▶ _WHAT YOU WILL DO_: What appears from the first line of the data below through the line containing "Task: Click the Information circle icon", both included, should be copied exactly, and nothing else.

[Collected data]
● ● ● ●

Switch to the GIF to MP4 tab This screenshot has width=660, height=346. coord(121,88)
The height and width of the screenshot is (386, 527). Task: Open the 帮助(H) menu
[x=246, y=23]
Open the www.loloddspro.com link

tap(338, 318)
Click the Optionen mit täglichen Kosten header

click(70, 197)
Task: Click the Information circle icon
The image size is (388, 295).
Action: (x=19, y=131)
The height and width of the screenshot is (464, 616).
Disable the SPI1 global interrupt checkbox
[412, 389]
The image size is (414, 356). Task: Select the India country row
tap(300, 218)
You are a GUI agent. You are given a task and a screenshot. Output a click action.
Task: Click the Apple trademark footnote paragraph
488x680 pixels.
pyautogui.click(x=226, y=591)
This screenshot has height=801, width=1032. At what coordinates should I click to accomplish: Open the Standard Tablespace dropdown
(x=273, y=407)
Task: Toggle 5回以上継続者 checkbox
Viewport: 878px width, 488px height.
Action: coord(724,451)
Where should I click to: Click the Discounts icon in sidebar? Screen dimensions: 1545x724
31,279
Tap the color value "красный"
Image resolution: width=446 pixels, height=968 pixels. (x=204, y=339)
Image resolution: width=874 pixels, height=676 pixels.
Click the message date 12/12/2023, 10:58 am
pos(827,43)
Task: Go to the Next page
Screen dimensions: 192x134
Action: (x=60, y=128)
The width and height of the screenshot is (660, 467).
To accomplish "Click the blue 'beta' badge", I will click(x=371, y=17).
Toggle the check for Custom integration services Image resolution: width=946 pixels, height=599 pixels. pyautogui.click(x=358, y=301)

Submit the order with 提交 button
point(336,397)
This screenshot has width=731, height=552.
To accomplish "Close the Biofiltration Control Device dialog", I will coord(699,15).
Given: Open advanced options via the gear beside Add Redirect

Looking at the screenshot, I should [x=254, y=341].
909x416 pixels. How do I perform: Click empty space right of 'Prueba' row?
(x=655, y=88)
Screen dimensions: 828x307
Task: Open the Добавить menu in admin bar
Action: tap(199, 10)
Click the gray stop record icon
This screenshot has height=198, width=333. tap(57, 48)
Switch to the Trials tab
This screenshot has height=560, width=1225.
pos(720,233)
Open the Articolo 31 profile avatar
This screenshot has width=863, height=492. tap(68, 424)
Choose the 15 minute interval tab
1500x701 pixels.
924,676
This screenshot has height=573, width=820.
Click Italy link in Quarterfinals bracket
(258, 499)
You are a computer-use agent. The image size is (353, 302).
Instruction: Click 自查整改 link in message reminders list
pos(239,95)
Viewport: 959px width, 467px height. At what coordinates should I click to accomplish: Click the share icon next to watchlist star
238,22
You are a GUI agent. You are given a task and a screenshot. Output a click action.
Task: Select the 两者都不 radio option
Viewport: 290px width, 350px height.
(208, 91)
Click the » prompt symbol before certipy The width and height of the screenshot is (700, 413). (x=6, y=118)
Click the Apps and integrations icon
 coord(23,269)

● ● ● ●

▶ _YOUR SOLUTION_:
Switch to the GIF to MP4 tab This screenshot has width=660, height=346. coord(121,88)
The height and width of the screenshot is (386, 527). Task: Open the 帮助(H) menu
[x=246, y=23]
Open the www.loloddspro.com link

tap(338, 318)
Click the Optionen mit täglichen Kosten header

click(70, 197)
Task: Click the Information circle icon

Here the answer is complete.